### [Task statement]
Find the line with "Description (66, 810)" in the entries below, then reproduce it and every line after it down to and including the line with "Personalised Workwear (99, 2152)", exactly.

### [Material supplied]
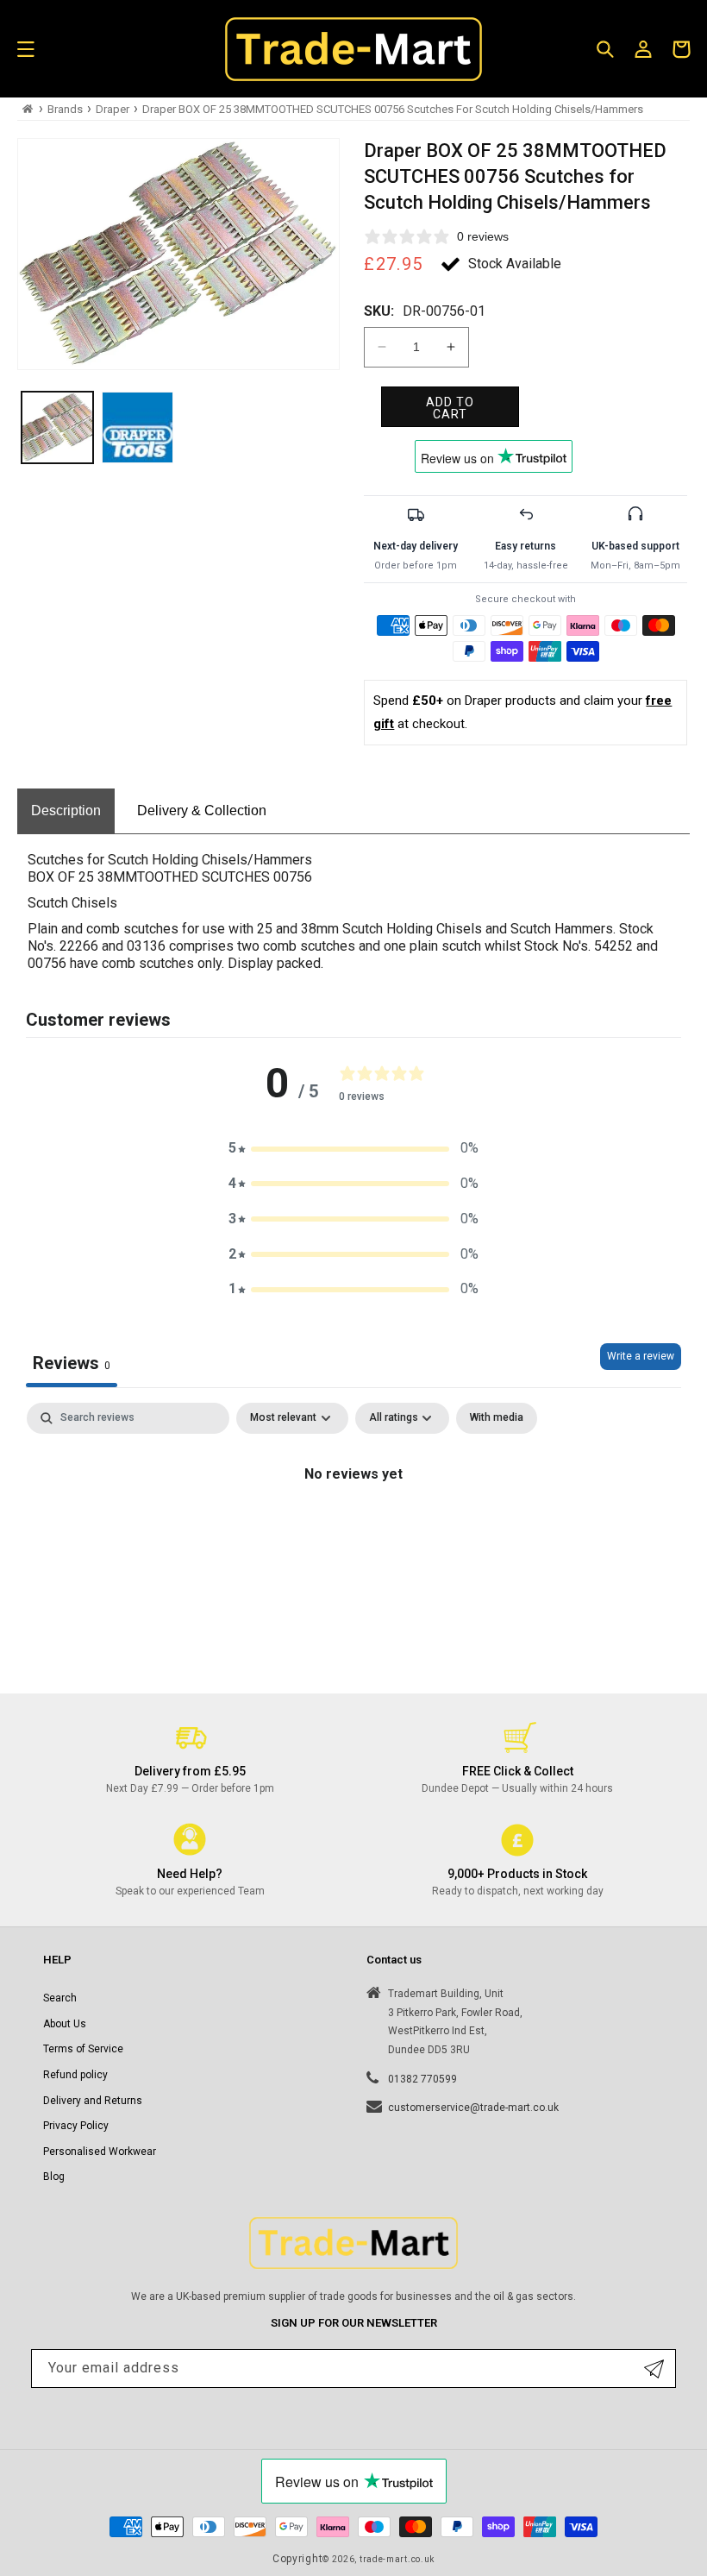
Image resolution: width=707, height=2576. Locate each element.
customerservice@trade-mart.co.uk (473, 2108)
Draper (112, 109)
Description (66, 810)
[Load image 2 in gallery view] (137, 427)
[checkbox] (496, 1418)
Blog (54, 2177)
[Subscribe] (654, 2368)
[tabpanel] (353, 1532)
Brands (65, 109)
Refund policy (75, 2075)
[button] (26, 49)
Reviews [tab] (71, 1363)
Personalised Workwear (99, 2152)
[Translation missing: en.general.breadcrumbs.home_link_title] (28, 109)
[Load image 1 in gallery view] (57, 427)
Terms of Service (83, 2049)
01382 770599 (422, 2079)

### [The completed task]
Description (66, 810)
[Load image 2 in gallery view] (137, 427)
[checkbox] (496, 1418)
Blog (54, 2177)
[Subscribe] (654, 2368)
[tabpanel] (353, 1532)
Brands (65, 109)
Refund policy (75, 2075)
[button] (26, 49)
Reviews [tab] (71, 1363)
Personalised Workwear (99, 2152)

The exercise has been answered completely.